Que peut le Taser contre des armes à feu ? Les policiers ne sont pas dupes. «C'est se foutre de notre gueule», a expliqué Patrice Masante, du syndicat SNPM-CFTC. «Le Taser est un gadget ! Il faudrait plutôt que le ministère oblige tous les policiers municipaux à être armés». Le même jour, Nicolas Sarkozy n'avait pas de mots assez durs pour fustiger facilement, médiatiquement, opportunément, les auteurs du meurtre de la policière: «Les meurtriers d'Aurélie Fouquet, je le dis devant son cercueil, seront punis avec la sévérité qu'exige l'ignominie de leur crime (...) L'enquête est en cours, un suspect a été arrêté, un autre formellement identifié. Que nul n'en doute, la police dispose des éléments qui permettront d'interpeller tous les membres de cette bande de lâches assassins, tous. » On appelle cela faire de la politique sur le dos des morts.

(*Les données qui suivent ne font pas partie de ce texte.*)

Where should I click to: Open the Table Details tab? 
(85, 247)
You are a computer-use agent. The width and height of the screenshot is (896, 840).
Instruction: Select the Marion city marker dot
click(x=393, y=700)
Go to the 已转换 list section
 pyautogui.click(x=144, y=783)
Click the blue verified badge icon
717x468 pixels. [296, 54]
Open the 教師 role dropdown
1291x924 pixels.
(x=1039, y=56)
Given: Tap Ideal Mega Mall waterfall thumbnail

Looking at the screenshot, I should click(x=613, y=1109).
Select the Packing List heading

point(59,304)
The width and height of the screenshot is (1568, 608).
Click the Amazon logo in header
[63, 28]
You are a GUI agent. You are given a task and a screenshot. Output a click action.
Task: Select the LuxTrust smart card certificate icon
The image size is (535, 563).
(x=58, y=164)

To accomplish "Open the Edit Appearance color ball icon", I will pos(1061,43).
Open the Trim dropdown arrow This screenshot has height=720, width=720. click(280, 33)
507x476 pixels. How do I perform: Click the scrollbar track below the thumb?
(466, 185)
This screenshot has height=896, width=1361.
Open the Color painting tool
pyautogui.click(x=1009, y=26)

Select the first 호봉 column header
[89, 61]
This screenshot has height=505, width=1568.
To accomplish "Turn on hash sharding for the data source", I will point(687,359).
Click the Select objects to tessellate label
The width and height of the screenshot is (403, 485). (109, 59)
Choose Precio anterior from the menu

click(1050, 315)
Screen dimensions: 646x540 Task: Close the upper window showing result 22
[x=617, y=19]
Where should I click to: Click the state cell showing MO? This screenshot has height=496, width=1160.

Le ministre de l'intérieur a également présenté son fameux plan Tranquillité Sénior au Conseil des Ministres de mercredi. Sa mise en place est annoncée pour le 1er juillet prochain. Hortefeux doit aussi travailler sur un «renforcement des peines réprimant les actes de délinquance les plus graves commis contre les personnes âgées ».
Lâcher
Autre gaffeuse, Fadela Amara. La secrétaire d'Etat à ... (la Ville ?) ne sait toujours pas pour qui voter. On la comprend. Jeudi, Fillon a annoncé le report à 2011 de la réforme de la politique de la Ville, et notamment en faveur des banlieues. Le premier ministre a aussi gelé une proposition phare de Fadela Amara de recentrer les aides sur les quartiers les plus pauvres. La secrétaire d'Etat peut être déçue. Depuis mai 2007, on ne sait pas vraiment à quoi elle sert. Ministre de Nicolas Sarkozy, elle se déclare tentée par Dominique Strauss-Kahn. Ce dernier fait un carton dans les sondages, auprès de l'électorat de droite. CQFD ? «Je trouve que Dominique Strauss-Kahn a des positions qui sont plus proches des miennes sur certains sujets, pas sur tous.» Bernard Kouchner aurait les mêmes états d'âmes. Incroyable?
Cacher
Il n'a pas 25 ans mais une biographie sort déjà en librairie. Il est l'un des fils du Monarque. L'éditeur a raison. Depuis l'affaire de l'EPAD, incroyablement mal gérée par Sarkoz-père, Jean Sarkozy s'est fait discret mais fait vendre. «Il est plus dans la réflexion, il ne veut pas que ses actes portent atteinte à son père et ses proches» explique un conseiller général Nouveau Centre des Hauts-de-Seine. Le fiston est surtout coaché par Claude Guéant, qui lui prépare des notes techniques pour ses assemblées départementales. La monarchie se met en place. Plus troublant est une autre révélation : Jean Sarkozy aimait jouer au football avec Yvon Colonna, plus tard condamné pour l'assassinat du préfet Erignac en Corse.
Tarder
François Fillon a annoncé que les misérables 450 euros d'allocations mensuelles et exceptionnelles pour les chômeurs en fin de droits qui (1) n'auraient pas refusé les offres de reclassements et/ou de formation proposées, et (2) se retrouveraient sans le sou, seraient versés à compter du 1er juin prochain. Le chômage s'est envolé depuis l'automne 2008. Les premières catégories frappées furent l'intérim et les contrats à durée déterminée, et ce dès avril 2008. Dès novembre 2009, les syndicats s'inquiétaient du nombre de fin de droits. Nicolas Sarkozy et François Fillon ont attendu 6 pour discuter du problème, et encore 3 mois pour mettre en oeuvre quelque chose.
Communiquer
Il y a 10 jours, le gouvernement avait fait fuité dans les médias ses engagements pour les retraites, avant même de les transmettre aux partenaires sociaux. Concertation ... ou manipulation ? Eric Woerth teste et prépare l'opinion en dévoilant par petites touches et médias interposés ses propositions.